## Record set
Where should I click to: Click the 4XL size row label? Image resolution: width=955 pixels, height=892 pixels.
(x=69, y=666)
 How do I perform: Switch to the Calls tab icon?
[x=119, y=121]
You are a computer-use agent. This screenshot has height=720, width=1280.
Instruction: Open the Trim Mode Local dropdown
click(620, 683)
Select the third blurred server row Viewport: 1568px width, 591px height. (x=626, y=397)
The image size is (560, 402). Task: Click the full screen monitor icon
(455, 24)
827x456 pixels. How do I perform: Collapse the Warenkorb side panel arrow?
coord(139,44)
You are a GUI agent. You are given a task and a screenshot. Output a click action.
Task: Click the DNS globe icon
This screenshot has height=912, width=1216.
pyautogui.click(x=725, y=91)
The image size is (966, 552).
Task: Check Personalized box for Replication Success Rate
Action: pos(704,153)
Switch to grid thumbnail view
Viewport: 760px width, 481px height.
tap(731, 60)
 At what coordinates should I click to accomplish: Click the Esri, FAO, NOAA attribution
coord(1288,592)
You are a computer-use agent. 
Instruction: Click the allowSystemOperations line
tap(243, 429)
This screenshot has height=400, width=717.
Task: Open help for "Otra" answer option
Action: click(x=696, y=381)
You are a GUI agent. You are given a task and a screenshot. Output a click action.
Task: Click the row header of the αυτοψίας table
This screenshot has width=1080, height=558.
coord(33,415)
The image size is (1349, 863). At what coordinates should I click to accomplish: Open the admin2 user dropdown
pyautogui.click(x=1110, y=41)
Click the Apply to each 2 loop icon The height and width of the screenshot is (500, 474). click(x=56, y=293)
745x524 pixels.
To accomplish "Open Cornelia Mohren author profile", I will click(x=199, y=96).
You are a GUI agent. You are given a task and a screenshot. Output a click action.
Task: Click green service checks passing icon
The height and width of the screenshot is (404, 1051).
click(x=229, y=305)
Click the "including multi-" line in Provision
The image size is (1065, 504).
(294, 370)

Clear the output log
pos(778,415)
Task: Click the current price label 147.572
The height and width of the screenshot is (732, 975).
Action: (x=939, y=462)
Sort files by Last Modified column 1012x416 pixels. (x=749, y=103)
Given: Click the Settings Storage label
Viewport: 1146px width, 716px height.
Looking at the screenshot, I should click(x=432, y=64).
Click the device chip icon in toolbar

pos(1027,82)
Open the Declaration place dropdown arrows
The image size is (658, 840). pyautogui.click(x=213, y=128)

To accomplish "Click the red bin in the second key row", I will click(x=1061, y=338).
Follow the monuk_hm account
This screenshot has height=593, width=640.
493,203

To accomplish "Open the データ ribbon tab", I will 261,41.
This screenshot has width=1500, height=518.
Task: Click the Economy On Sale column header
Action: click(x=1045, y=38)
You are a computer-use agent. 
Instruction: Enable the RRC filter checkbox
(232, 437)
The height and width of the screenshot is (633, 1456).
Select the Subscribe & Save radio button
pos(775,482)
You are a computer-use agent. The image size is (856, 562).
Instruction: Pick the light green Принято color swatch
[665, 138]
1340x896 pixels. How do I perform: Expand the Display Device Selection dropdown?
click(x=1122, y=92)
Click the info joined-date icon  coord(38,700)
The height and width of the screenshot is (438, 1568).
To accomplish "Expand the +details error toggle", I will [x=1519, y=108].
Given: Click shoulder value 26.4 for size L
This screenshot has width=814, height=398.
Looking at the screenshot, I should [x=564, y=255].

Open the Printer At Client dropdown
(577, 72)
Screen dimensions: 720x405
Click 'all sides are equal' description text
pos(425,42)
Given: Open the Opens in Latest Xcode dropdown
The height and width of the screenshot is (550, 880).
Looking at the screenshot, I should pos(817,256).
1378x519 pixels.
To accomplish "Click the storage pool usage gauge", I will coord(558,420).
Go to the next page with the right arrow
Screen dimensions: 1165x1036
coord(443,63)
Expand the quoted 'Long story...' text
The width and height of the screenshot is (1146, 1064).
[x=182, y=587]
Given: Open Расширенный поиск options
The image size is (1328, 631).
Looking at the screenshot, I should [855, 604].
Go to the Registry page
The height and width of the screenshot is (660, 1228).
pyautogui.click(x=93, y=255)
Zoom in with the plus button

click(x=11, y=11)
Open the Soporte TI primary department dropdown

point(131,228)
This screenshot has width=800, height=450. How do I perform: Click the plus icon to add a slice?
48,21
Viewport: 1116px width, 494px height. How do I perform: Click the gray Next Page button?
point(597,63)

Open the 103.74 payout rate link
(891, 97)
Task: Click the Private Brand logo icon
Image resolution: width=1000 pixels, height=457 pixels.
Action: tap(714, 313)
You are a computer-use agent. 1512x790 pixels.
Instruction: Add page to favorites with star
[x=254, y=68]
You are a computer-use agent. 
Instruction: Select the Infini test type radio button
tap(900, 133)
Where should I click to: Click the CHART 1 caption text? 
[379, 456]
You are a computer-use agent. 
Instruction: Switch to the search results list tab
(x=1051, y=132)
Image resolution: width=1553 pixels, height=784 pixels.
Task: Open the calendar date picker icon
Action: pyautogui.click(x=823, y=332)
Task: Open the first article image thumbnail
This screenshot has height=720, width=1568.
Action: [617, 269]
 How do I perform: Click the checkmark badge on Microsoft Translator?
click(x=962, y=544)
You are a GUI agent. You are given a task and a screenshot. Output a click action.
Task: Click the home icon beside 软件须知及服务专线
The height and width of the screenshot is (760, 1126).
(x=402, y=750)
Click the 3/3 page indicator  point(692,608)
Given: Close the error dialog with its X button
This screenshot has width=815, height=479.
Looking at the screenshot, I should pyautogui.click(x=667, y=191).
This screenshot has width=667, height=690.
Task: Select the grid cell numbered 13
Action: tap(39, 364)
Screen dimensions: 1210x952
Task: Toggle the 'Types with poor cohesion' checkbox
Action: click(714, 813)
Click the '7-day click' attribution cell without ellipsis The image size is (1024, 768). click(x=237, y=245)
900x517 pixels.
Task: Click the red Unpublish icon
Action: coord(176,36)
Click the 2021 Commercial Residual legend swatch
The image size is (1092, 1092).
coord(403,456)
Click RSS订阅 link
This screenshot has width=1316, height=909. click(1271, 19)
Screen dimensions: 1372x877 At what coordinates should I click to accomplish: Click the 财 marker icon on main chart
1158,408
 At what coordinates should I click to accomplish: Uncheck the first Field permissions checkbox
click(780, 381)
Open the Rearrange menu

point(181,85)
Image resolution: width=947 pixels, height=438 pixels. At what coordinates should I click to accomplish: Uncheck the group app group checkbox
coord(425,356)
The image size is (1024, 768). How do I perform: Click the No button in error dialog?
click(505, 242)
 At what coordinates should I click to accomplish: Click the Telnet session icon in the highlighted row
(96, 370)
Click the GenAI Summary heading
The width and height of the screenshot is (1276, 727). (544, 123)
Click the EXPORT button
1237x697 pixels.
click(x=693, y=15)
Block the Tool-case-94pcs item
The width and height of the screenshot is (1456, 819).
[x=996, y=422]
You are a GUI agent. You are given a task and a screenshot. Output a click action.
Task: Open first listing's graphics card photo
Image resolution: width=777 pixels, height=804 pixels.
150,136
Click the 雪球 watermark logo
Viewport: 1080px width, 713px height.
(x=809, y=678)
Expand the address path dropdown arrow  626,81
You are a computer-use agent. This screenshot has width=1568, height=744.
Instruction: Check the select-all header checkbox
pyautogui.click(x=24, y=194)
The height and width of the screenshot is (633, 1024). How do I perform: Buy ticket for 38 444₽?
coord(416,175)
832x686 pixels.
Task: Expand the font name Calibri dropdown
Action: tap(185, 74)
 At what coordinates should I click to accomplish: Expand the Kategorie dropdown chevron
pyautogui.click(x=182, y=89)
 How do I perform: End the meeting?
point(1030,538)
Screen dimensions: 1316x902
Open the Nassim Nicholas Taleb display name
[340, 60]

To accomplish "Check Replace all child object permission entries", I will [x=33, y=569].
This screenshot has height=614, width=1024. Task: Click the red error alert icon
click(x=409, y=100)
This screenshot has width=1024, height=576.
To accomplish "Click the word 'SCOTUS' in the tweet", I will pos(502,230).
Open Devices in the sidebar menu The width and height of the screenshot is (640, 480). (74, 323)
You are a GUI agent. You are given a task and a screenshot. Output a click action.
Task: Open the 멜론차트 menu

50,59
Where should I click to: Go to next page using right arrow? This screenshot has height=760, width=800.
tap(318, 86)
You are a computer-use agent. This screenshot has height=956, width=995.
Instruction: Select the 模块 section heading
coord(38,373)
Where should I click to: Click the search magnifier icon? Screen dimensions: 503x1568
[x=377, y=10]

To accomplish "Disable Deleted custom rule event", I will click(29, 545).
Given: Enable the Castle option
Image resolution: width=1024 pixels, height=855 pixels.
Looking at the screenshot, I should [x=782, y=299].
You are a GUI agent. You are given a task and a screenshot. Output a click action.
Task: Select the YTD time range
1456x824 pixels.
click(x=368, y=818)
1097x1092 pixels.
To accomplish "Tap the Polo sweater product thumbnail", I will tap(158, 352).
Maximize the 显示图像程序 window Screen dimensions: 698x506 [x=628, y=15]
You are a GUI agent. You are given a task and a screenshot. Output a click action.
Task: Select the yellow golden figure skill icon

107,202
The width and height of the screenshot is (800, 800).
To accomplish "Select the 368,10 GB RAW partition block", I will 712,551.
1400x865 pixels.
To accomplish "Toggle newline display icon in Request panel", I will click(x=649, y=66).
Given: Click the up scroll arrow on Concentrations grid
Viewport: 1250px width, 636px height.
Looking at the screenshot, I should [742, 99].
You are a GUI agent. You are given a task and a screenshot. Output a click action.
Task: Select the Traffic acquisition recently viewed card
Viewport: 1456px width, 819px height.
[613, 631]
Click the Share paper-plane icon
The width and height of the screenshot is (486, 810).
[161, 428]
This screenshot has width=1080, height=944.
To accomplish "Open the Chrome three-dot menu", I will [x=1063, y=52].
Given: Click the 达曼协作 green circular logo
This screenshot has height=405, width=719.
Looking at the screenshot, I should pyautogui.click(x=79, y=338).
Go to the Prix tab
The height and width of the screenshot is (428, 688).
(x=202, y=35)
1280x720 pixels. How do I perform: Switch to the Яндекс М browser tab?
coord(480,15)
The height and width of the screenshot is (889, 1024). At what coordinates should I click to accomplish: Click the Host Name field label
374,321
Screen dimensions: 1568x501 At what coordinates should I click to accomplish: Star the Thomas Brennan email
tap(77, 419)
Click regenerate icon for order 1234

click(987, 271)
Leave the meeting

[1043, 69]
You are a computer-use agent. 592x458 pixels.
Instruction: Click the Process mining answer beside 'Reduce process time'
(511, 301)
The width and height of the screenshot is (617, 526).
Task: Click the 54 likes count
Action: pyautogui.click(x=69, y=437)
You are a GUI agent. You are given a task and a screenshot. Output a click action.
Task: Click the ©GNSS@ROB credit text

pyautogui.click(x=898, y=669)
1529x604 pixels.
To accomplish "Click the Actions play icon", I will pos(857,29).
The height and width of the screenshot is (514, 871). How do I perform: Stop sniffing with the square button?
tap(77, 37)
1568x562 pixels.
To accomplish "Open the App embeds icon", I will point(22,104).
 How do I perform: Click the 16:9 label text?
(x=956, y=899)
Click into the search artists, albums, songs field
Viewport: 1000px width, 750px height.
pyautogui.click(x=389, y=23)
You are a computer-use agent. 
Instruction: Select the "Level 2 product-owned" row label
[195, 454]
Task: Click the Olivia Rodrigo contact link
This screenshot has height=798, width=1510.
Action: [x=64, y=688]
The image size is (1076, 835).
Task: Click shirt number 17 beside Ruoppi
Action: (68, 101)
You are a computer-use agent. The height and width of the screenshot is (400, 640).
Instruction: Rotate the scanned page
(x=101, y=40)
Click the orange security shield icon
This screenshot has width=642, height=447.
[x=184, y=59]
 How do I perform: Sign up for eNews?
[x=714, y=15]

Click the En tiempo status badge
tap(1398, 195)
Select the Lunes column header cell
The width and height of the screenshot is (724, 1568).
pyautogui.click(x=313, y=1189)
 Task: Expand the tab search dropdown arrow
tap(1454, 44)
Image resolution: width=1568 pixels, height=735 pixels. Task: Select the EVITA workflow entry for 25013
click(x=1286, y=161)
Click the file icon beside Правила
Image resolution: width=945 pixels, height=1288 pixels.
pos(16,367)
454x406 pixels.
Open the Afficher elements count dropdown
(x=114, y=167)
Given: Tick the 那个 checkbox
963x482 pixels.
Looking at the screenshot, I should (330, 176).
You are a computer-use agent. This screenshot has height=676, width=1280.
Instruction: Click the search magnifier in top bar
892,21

## What to work on
Answer with a single number: the count of lines above that contain the string "logo".

## Problem solution
3